* Consigna escrita A
Devuelve sin cambios el tramo del texto sobre el verano de lecturas que va desde "Al anochecer, daría" hasta "bajo la noche.".
* Consigna escrita B
Retoma el texto sobre el verano de lecturas a partir de su última oración y sigue escribiéndolo.

* Texto propuesto
----------------------------------------
El libro de aquel verano

Ignacio Escañuela Romana

Jamás he vuelto a disfrutar tanto leyendo literatura como en aquel verano sevillano, caluroso hasta la extenuación. Apenas había dejado atrás el sudor de la noche, en un tiempo sin aires acondicionados, cuando abría el libro y llegaba esa hora en la que el breve viento suave de marea, en ascenso por el valle del Guadalquivir, paraba y los plataneros dejaban de susurrar. Seguía un orden fácil: tomar una colección estándar de novelas contemporáneas e intercalar algunas otras obras por atracción.

Al anochecer, daría algún paseo tardío por las plazas y el río, y muchas noches visitaría el cine para ver películas de serie B, en las que imaginar y encontrar algo. Allí sí había abundante aire acondicionado, tanto que se llevaba un chaleco. Mientras veía la peli e imaginaba, tocaban, claro, palomitas y, a menudo, paquetes de gomitas. A obscuras, oportunidad para situarse en otro mundo. Luego vuelta a casa en un paseo parsimonioso bajo la noche.

Pero lo central era lanzarme todo el día a la literatura. Afronté las obras completas de Sófocles, y alguna de Aristófanes. Pasé a la novela contemporánea, la técnica de Contrapunto de Huxley, El Archivo de Egipto de Sciascia y su reflexión sobre los límites de la verdad y la retórica, la durísima Muerte en Venecia de Mann, el maravilloso Hombre que fue Jueves de Chesterton, la violencia antisocial del Agente Secreto de Conrad, y, así, un largo etcétera. También tuve mis fracasos, me retiré ante la complejidad de Abaddón el Exterminador de Sábato, aunque, a cambio leí la mucho más corta El túnel; reculé ante el Ulises de Joyce y, por ello, me perdí en la contemplación de su Dublineses. Me han ido mirando acusadores esos libros desde la estantería, aunque finalmente superé el Ulises. En cambio, he de añadir el Juego de los Abalorios de Hesse, también esperando una segunda oportunidad. Quizá a que lenta y pacientemente mundo exterior e interior coincidan.
----------------------------------------
* Datos proporcionados

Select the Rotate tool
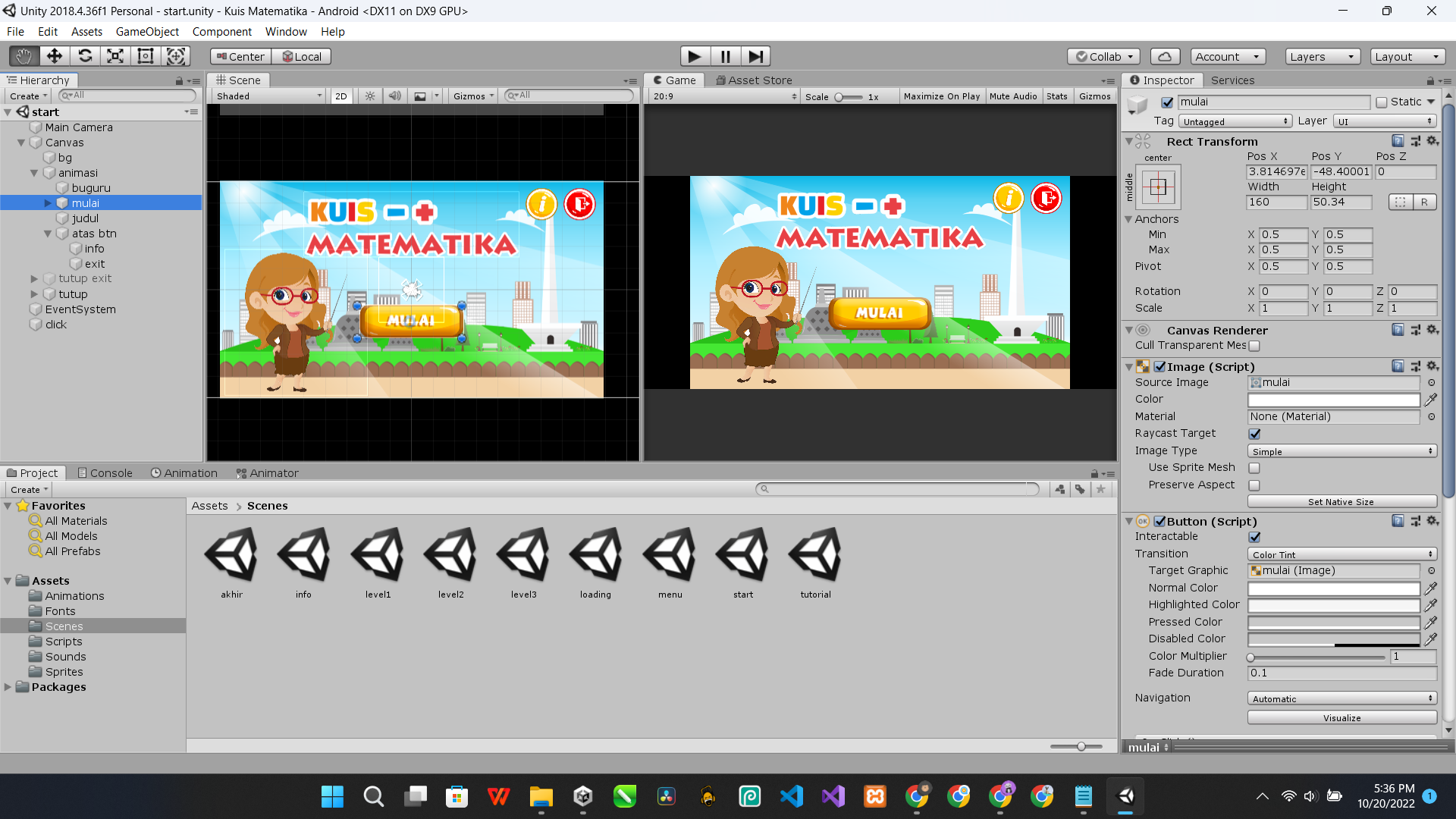The width and height of the screenshot is (1456, 819). point(85,56)
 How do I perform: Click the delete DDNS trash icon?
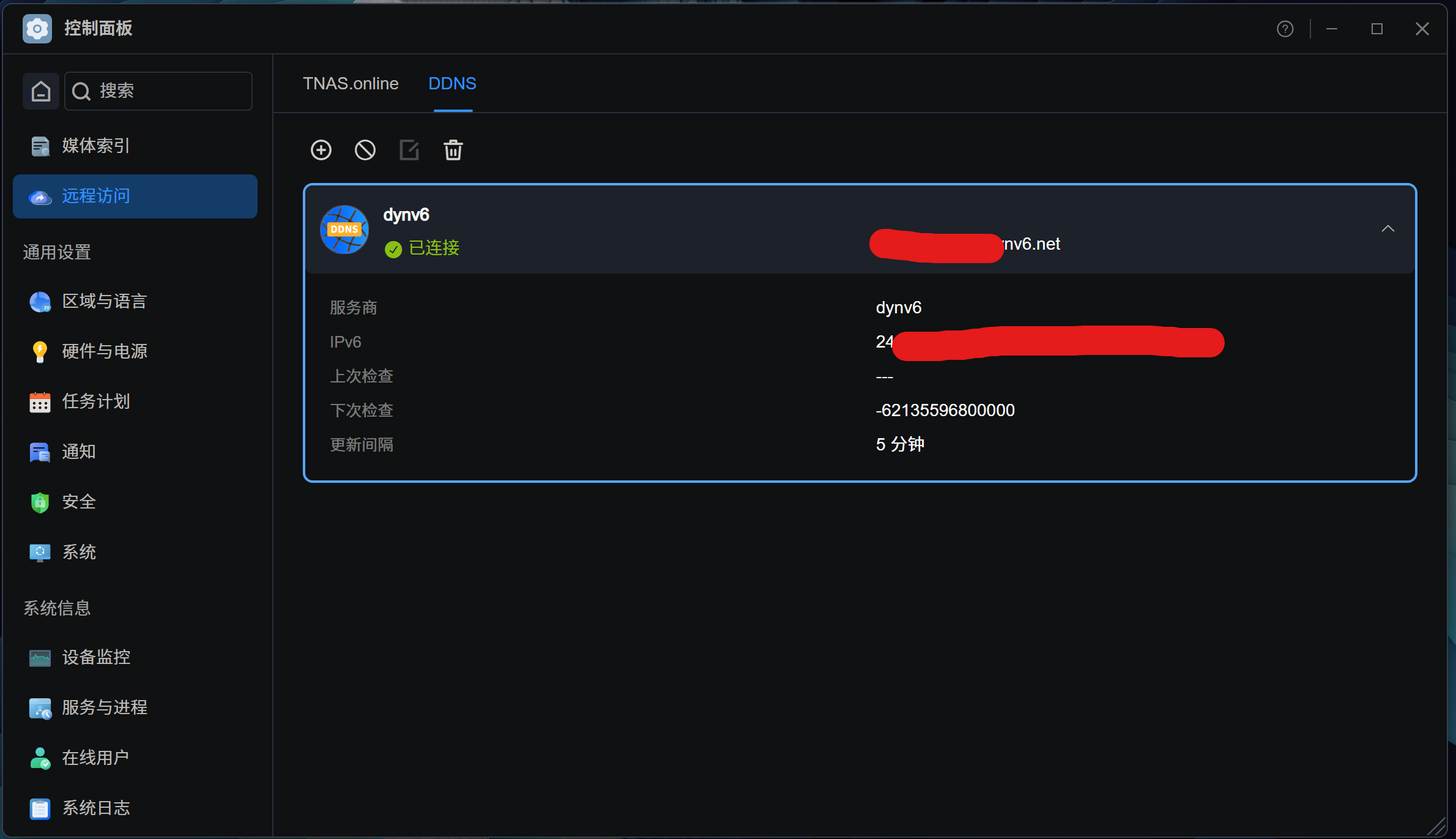click(x=453, y=150)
----------------------------------------
* Respuesta final A
Al anochecer, daría algún paseo tardío por las plazas y el río, y muchas noches visitaría el cine para ver películas de serie B, en las que imaginar y encontrar algo. Allí sí había abundante aire acondicionado, tanto que se llevaba un chaleco. Mientras veía la peli e imaginaba, tocaban, claro, palomitas y, a menudo, paquetes de gomitas. A obscuras, oportunidad para situarse en otro mundo. Luego vuelta a casa en un paseo parsimonioso bajo la noche.

* Respuesta final B
Descender a las páginas y devorarlas, mientras la calle ardía y el silencio recorría la gran ciudad, fue una experiencia única. Todavía quisiera repetirla y, alguna vez, tengo que hacerlo: leer por leer, leer por vivir, o vivir para leer. Un verano ardiente. Tal vez un invierno gélido y nevado de los que aquí, en el Sur, no tenemos. Pero leer y perderme en la imaginación, que bordea lo que el autor quiso expresar y yo me atrevo a modificar a mi capricho. Para hacer, entre los dos mundos nuevos, interpretaciones diferentes, en un diálogo entre lo que se escribió y lo que se lee.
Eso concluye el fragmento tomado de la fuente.